Bug 25700 - Forward-imported CU causes duplicate partial symtab
Summary: Forward-imported CU causes duplicate partial symtab
Status: RESOLVED FIXED
Alias: None
Product: gdb
Classification: Unclassified
Component: symtab (show other bugs)
Version: HEAD
: P2 normal
Target Milestone: ---
Assignee: Not yet assigned to anyone
URL:
Keywords:
Depends on:
Blocks:
 
Reported: 2020-03-19 13:36 UTC by Tom de Vries
Modified: 2020-04-22 06:11 UTC (History)
1 user (show)

See Also:
Host:
Target:
Build:
Last reconfirmed:


Attachments

Note You need to log in before you can comment on or make changes to this bug.
Description Tom de Vries 2020-03-19 13:36:52 UTC
Consider the executable generated for test-case gdb.dwarf2/imported-unit.exp.

When loading the executable using various tracing:
...
$ gdb \
  outputs/gdb.dwarf2/imported-unit/imported-unit \
  -batch \
  -iex "set verbose on" \
  -iex "set debug symtab-create 1"                                 
Reading symbols from outputs/gdb.dwarf2/imported-unit/imported-unit...
Reading minimal symbols of objfile imported-unit ...
Installing 30 minimal symbols of objfile imported-unit.
Done reading minimal symbols.
Creating one or more psymtabs for objfile imported-unit ...
Created psymtab 0x2122960 for module ../sysdeps/x86_64/start.S.
Created psymtab 0x21569f0 for module init.c.
Created psymtab 0x213d620 for module ../sysdeps/x86_64/crti.S.
Created psymtab 0x213f380 for module <artificial>@0xc7.
Created psymtab 0x20e7b00 for module imported_unit.c.
Created psymtab 0x215da20 for module imported_unit.c.
Created psymtab 0x2133630 for module elf-init.c.
Created psymtab 0x215b910 for module ../sysdeps/x86_64/crtn.S.
Reading in symbols for <artificial>@0xc7...
Created compunit symtab 0x20d6f70 for <artificial>.
Created compunit symtab 0x2177490 for imported_unit.c.
...
we notice that there are two psymtabs generated for imported_unit.c.

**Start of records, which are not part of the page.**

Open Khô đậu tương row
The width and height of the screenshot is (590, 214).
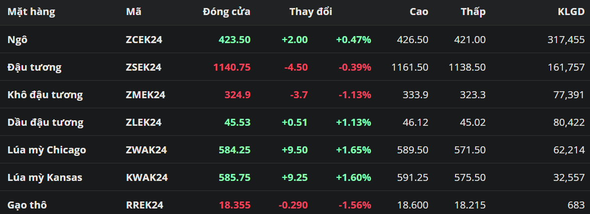click(45, 95)
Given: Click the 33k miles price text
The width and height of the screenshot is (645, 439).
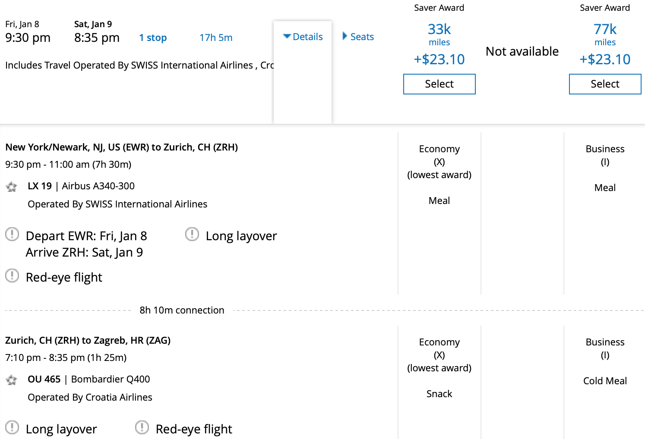Looking at the screenshot, I should tap(439, 29).
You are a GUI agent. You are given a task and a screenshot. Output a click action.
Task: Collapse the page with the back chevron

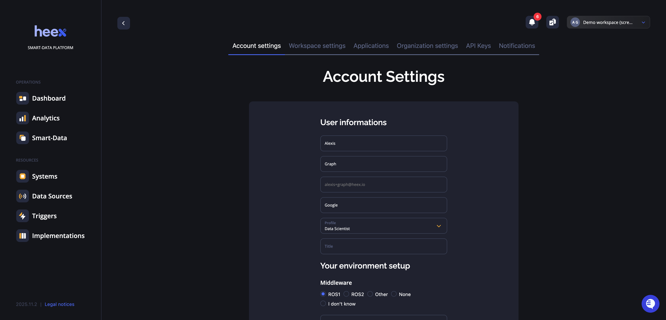click(x=124, y=23)
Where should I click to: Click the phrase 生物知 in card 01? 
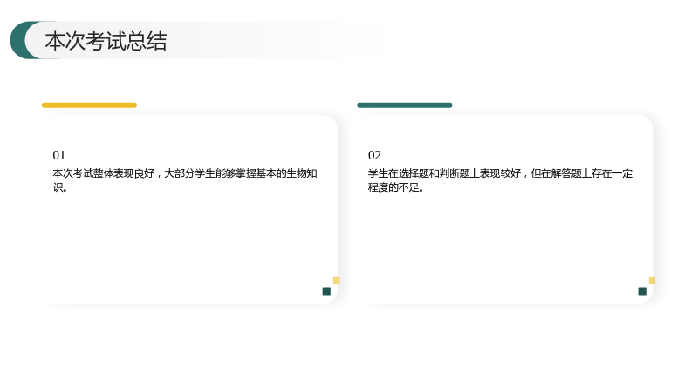point(302,173)
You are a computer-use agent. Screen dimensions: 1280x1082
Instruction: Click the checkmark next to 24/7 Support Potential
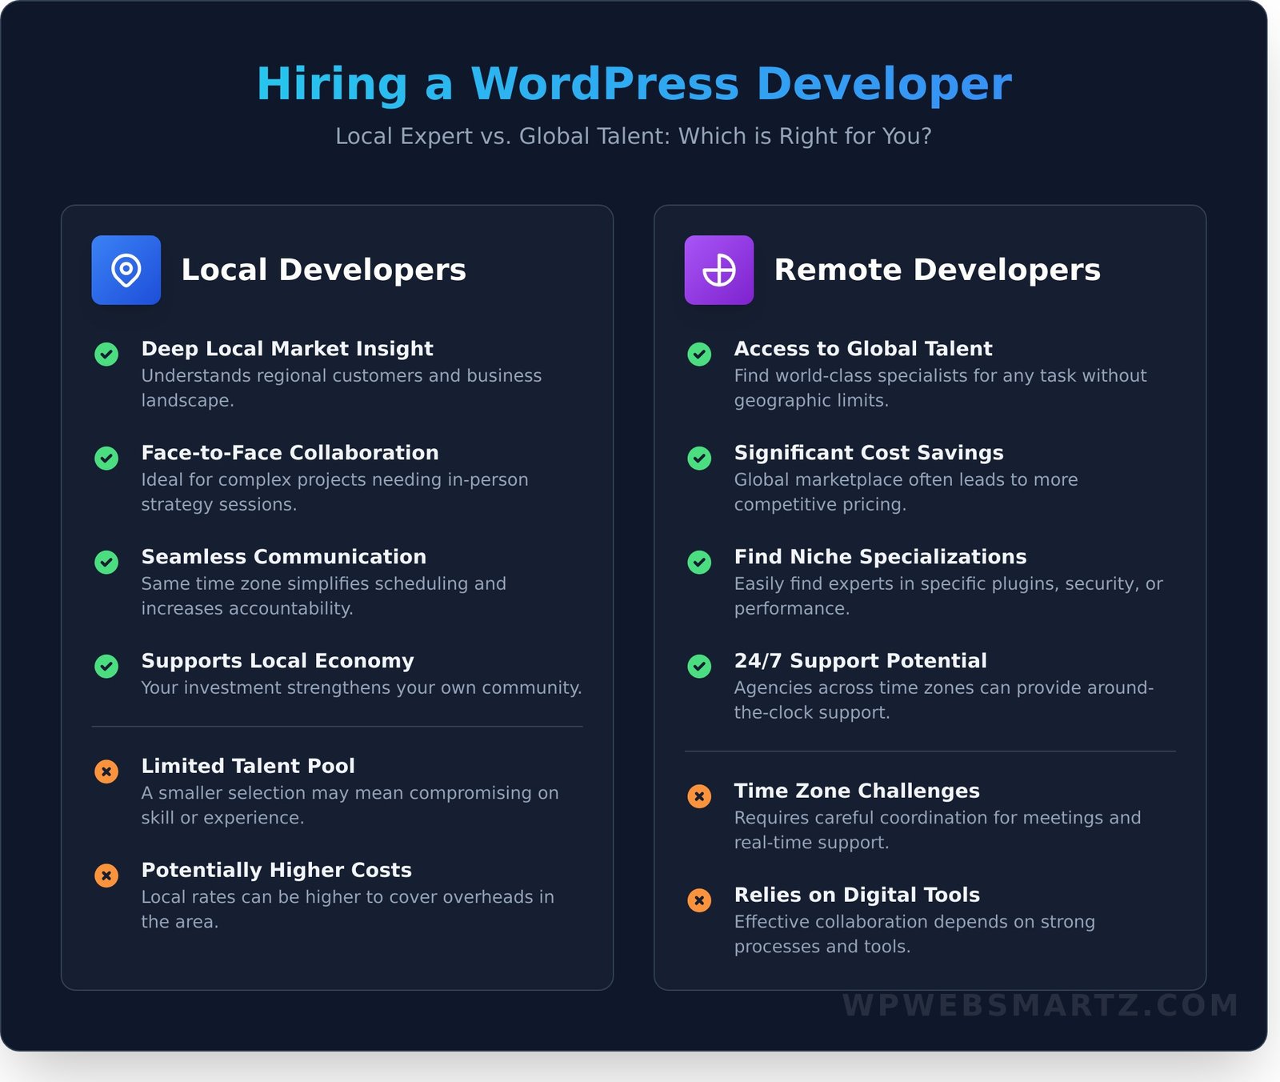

This seems to be related to the fact that CU <artificial> imports CU imported_unit.c, and that the import is a forward reference.

After reversing the order of two CUs, such that the import is a backward reference, we have instead:
...
Reading symbols from outputs/gdb.dwarf2/imported-unit/imported-unit...
Reading minimal symbols of objfile imported-unit ...
Installing 30 minimal symbols of objfile imported-unit.
Done reading minimal symbols.
Creating one or more psymtabs for objfile imported-unit ...
Created psymtab 0x217d410 for module ../sysdeps/x86_64/start.S.
Created psymtab 0x21d84a0 for module init.c.
Created psymtab 0x21419e0 for module ../sysdeps/x86_64/crti.S.
Created psymtab 0x21dc190 for module imported_unit.c.
Created psymtab 0x21c6fa0 for module <artificial>@0x124.
Created psymtab 0x2195e30 for module elf-init.c.
Created psymtab 0x21c2c00 for module ../sysdeps/x86_64/crtn.S.
Reading in symbols for <artificial>@0x124...
Created compunit symtab 0x214f0f0 for <artificial>.
Created compunit symtab 0x21dd6d0 for imported_unit.c.
...
Comment 1 Tom de Vries 2020-03-19 13:58:52 UTC
The test-case was added for PR25065 due to a failure with gcc-9 -flto and gdb.cp/subtypes.exp.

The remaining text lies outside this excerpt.